19, Married, Son...The rest are just small details right now.

Friday, February 10, 2006

To Do...

Well as life would have it I'm too lazy to actually write a To Do List. But I do have lot's to do, so I'll blog it. Maybe this way I'll actually remember.

  1. Buy a "take-me-home" outfit for Little Bear.
  2. Buy a diaper bag, at least until Catherine gets me that Coach one that she promised. (Note: I'm not holding my breath, but it would be a nice gesture...)
  3. Buy a fucking travel system like I've been trying to do for months now. At the rate I'm going my baby will never get to travel.
  4. Separate baby clothes into what can be worn right after birth and what can't. Wash clothes that will be worn the soonest.
  5. Go to Once Upon a Child in hopes of finding a nice cradle swing.
  6. Search for some sort of baby dresser, hopefully one that can double as a night stand.
  7. Paint toenails, these things I have now are not so attractive to look at.
  8. Take decent picture with Will, to be printed out in black and white and put in a nice frame.
  9. See friends that I probably won't see so much after Little Bear is born.
  10. Force Will to name Little Bear so I can stop calling him Little Bear, what is he, a character in a children's book for God's sake?
  11. Clean my room before it is labeled a hazardous waste site.

I think that's actually everything that I feel the need to do really soon. Oh shit, and I need to preregister at the hospital. And see if the pediatrician is accepting new patients. And set up a WIC appointment...

It's not always rainbows and butterflies.

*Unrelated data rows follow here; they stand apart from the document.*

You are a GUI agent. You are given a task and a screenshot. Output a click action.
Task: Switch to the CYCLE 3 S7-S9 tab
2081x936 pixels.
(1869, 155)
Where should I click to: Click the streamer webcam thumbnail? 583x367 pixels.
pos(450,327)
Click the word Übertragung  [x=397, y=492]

Okay so I haven't become a better blogger in the last week. Reason pretty much is, I was hoping that by starting this blog I would be able to express to the world how interesting and happy about life I am. As it turns out, I am neither of these things. So here is my truth for today, the things I haven't wanted to blog about but I guess I will anyway.

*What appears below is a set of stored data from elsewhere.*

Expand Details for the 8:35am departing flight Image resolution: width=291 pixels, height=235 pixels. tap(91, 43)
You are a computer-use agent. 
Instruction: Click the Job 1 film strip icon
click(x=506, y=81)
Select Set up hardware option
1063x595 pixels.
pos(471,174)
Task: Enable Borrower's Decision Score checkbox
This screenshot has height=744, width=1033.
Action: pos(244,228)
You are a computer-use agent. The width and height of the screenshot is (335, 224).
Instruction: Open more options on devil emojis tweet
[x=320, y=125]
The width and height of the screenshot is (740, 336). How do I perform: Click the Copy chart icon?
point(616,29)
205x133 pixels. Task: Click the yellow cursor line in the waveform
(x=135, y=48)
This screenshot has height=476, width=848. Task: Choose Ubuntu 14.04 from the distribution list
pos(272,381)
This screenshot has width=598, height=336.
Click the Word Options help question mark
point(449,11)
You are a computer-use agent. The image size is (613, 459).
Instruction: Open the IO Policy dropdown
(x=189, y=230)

My marriage is utterly ridiculous right now. In the last week we have fought to the point where I just don't want to be around my husband anymore. My best friend Catherine offered for me to move to Indiana and live with her, and I've considered it. Will just doesn't provide for our family like I want him to. A part time job isn't what makes someone a man, and his attitude doesn't help things. I love him, but at times I truly believe that marrying him was a mistake.

Pregnancy is not at all what I imagined. Against all better judgement, we planned to have this baby. Neither of us expected that after a month I would be pregnant. Looking back it was just a hasty decision. I love our baby more than anything, but things are hard. I always imagined that it would be so exciting, and I would spend time with friends who cared about me, buying baby clothes and being excited. No one has time for all that, least of all myself.

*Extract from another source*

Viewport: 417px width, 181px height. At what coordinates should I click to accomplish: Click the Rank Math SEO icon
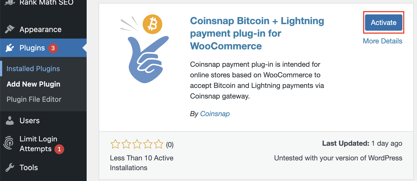(x=10, y=3)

I'm not sure if hormones have made me as crazy as I've been lately, or if this is just me, under extreme stress. A little of both, maybe. But if I don't start feeling better soon after the baby is born I'm planning on seeing a doctor and getting on medication. Because anything is better than this.

Yeah, things aren't pretty.

Friday, February 03, 2006

*GASP* IT SPEAKS!

Yes, I am still alive.

I apologize for being such an awful blogger, and if everyone forgives me I promise to do better in the future.

The last few days have been awful. I'm so uncomfortable and sore all over and it's just not getting better at all. And I am a huge baby, so the pain has greatly incapacitated me. Nothing was worse than when my doctor's office sent me to the county hospital yesterday because my doctor was supposedly gonna be there. That was just the last straw in my attempting to make the best out of things.

First of all, let me say that my mother has given me all kinds of shit for not wanting to deliver at this hospital. She had me there, so if it was good enough for me to be born there so it should be good enough for my baby. We have argued endlessly about this, with me telling her that it's "ghetto" and it's not good enough for me or my child. Well I think yesterday finally shut her up.

The lobby of the hospital was gorgeous, the floors recently waxed, everything looking clean. Then we go downstairs to labor and delivery, and it's like a black hole. There's some sort of smell, I'm not quite sure what it was but it was just...bad. Then we go back to the waiting room, which is also the exam room. Basically, there's a room with a bunch of chairs scattered around the front, and two of those sheet divider thingies. Everyone is on top of each other, and when you walk you hear that sound. I'm not sure how to type it, but it's like "WSHHKKK WSSSHHHKK", you know, where your feet are kinda sticking to the floor. Yeah, disgusting. They hooked me up to a monitor for like 45 minutes, and told me I was "just pregnant". Also, the emergency breathing machine next to my "bed" (it was more of a ripped apart cot) was covered in dust and some sort of debris. Ugh. Oh, and also, my doctor wasn't even there. Stupid receptionist.

Needless to say, I declined a pelvic exam. It was bad enough that I was half undressed in there, but there was no way I was gonna be violated by a doctor that barely spoke English, in a room surrounded by crack whores. I'm never going to that hospital again, I don't care if Jesus Christ himself is supposed to be there.